Approximately three years ago, the United States became the first country to allow payments with Apple Pay, and since then several other countries and regions have followed lead. Soon thousands of residents in Finland might also be able to pay for purchases with their Apple device. In essence, Apple Pay works like your contactless bankcard, but instead of using a plastic credit or debit card you pay with your mobile phone and use either your fingerprint or a passcode to verify the payment.
Apple Pay uses digital wallet technology, which allows users to link their bank account directly to their Apple device. While this technology is already available to many Android users through mobile applications such as Nordea Pay and OP Pivo, the launch of Apple Pay will, for the first time, allow iPhone and Apple Watch users with Finnish bank accounts to complete in-store payments with their devices.
Most countries and regions where Apple Pay is available sport different regulations for its usage. Some require a PIN-code for purchases over a specific price, while others do not allow payments with Apple Pay after certain thresholds. While the specific regulations in Finland are yet to be revealed, the payment limit for Apple Pay is likely to be comparable to the national 25EUR threshold that is currently in place for contactless payments. Yet, regulations everywhere might well be subject to change; in the UK, for example, a majority of retailers are now accepting limitless payments with Apple Pay despite a national limit of 30GBP for contactless transactions.
When using Apple Pay, you are not paying more than you would if paying with any contactless debit or credit card. Instead of having the customer pay an extra fee, Apple derives a small percentage of the profit made through the interchange fees levied by the debit and credit card issuers on retailers. Once Apple reaches a deal with banks about adopting Apple Pay, all merchants with a payment terminal that supports near field communication technology and thus contactless payments can accept transactions via Apple Pay.
A study by Juniper Research estimates that Apple Pay will reach 86 million users by the end of this year.
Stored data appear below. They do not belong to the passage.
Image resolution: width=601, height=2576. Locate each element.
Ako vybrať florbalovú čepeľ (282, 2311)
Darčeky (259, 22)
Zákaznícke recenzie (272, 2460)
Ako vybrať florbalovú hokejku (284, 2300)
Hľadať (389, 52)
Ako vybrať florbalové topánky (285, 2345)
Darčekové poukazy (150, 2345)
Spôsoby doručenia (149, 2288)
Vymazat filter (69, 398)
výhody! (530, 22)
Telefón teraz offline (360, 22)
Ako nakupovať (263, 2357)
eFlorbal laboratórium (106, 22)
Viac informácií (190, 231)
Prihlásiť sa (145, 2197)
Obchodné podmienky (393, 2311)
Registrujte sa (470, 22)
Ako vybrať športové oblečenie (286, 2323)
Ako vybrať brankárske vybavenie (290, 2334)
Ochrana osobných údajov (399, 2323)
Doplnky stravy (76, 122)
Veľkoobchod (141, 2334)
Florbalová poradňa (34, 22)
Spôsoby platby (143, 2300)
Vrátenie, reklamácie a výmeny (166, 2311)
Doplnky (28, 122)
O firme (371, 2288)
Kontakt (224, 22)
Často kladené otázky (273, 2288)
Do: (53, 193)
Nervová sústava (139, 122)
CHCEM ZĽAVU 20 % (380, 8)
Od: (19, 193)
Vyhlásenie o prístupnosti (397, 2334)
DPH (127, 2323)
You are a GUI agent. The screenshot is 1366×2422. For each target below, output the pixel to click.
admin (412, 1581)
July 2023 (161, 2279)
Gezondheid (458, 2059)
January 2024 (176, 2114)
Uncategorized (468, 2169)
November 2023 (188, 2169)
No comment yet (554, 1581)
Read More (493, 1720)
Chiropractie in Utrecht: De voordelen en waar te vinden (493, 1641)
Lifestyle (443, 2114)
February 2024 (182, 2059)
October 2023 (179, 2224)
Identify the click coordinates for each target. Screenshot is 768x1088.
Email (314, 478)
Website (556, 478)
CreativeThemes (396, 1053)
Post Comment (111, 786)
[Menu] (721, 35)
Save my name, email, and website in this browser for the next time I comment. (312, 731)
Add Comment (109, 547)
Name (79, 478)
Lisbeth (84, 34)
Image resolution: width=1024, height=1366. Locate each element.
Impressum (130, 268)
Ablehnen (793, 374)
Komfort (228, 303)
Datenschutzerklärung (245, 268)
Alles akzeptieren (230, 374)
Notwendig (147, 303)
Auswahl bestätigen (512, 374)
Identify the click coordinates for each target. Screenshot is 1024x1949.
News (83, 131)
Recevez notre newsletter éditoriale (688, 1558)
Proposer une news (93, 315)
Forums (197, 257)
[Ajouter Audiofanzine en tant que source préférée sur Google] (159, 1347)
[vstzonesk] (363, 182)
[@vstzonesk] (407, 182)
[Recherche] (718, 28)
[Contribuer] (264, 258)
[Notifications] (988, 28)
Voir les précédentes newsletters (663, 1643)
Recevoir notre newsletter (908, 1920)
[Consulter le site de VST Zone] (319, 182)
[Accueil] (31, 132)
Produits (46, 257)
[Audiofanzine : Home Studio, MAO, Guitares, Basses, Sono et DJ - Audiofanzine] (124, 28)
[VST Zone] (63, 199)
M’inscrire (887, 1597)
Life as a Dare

This means that Apple Pay will make up approximately 57 per cent of the overall market for digital wallets. As for Finland, it is yet to be seen whether Apple Pay will be a success story. Its success will partly depend on what the payment ceilings for in-store purchasing with Apple Pay are going to be. Until payments are unlimited, the dream of a wholly digital wallet remains restricted.
Kauppalehti was the first Finnish media outlet to report on the potential launch of Apple Pay in Finland.